Overview: Modern aerospace systems are increasingly complex and multidisciplinary,
and are required to achieve dramatic improvements in performance, cost effectiveness,
and reliability. The field of multidisciplinary optimization (MDO) provides
many tools for design optimization within the framework of decomposed and
re-combined systems. There is also a suite of probabilistic methods that may
be used to assess the reliability of general systems. Synthesizing these tools
in an integrated design process, however, exacerbates the already difficult
challenges regarding computational complexity and poor convergence. This research
therefore seeks to formulate an efficient probabilistic multidisciplinary
optimization strategy, which combines MDO techniques, reliability analysis,
and reliability-based optimization methods.
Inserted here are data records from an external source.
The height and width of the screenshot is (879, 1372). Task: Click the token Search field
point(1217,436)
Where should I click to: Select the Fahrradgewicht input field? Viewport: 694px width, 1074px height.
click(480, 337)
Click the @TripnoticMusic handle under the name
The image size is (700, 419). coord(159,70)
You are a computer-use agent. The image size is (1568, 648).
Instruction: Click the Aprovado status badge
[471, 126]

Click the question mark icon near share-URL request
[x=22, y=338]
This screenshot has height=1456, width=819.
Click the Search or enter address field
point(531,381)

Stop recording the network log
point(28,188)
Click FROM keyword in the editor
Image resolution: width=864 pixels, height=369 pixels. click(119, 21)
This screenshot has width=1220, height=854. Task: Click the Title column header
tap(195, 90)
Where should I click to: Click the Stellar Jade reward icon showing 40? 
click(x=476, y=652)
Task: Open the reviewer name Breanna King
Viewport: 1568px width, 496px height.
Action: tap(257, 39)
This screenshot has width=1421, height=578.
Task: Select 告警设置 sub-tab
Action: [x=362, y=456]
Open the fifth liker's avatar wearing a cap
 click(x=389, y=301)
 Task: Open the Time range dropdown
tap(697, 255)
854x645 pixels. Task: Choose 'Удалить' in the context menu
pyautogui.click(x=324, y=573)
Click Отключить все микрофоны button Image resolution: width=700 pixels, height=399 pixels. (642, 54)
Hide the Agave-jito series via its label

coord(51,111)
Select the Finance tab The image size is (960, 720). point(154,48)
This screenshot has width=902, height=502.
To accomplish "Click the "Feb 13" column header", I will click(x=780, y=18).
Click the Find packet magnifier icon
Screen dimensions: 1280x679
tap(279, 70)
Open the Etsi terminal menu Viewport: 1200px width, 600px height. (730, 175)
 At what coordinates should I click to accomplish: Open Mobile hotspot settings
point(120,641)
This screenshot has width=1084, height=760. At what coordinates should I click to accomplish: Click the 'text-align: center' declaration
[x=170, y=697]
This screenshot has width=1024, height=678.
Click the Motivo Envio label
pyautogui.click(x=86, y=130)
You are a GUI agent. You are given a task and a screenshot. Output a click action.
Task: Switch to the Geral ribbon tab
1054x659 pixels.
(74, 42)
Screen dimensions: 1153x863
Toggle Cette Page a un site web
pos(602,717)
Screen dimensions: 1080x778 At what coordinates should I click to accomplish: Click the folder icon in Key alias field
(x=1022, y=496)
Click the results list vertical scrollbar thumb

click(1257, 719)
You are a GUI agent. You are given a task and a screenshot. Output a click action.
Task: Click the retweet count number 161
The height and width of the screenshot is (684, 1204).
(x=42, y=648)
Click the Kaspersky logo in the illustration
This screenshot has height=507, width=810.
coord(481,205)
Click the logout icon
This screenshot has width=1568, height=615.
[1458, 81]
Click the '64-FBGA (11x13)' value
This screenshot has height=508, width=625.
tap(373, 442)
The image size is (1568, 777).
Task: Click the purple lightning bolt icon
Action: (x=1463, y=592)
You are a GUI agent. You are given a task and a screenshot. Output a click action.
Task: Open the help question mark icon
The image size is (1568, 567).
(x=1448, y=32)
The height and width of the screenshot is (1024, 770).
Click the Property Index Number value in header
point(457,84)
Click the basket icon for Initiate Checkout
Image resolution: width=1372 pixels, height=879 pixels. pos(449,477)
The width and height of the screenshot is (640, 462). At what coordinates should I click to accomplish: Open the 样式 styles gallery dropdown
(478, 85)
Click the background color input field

The optimization and reliability
analysis iterations are decoupled (compared to earlier nested methods) to
achieve computational efficiency. In addition, a systematic methodology is
sought that uses model error sensitivity as a basis for selecting the fidelity
level of disciplinary models. The methodology is to be demonstrated for the
integrated hypersonic aeromechanics tool (IHAT), which has been developed
to aid in designing hypersonic missile systems for the U.S. Navy. The research
is conducted in close collaboration with researchers at NASA
Langley Research Center.
The multidisciplinary probabilistic optimization methodology is extended to integrate system-level and component-level design requirements. Large aerospace systems are too complex to study on a single level, so a top-down design hierarchy is needed. In this approach the system is first designed with minimal detail using with low-fidelity analyses; during subsequent design stages, components are designed with higher fidelity analyses. However, if the design is to be most efficient, the system-level design must be updated considering additional detail provided from component design. The coupling of the two design levels is modeled through an efficient multidisciplinary optimization formulation.
Example Applications: The proposed methods are being demonstrated
on multidisciplinary analysis models for aerospace design applications.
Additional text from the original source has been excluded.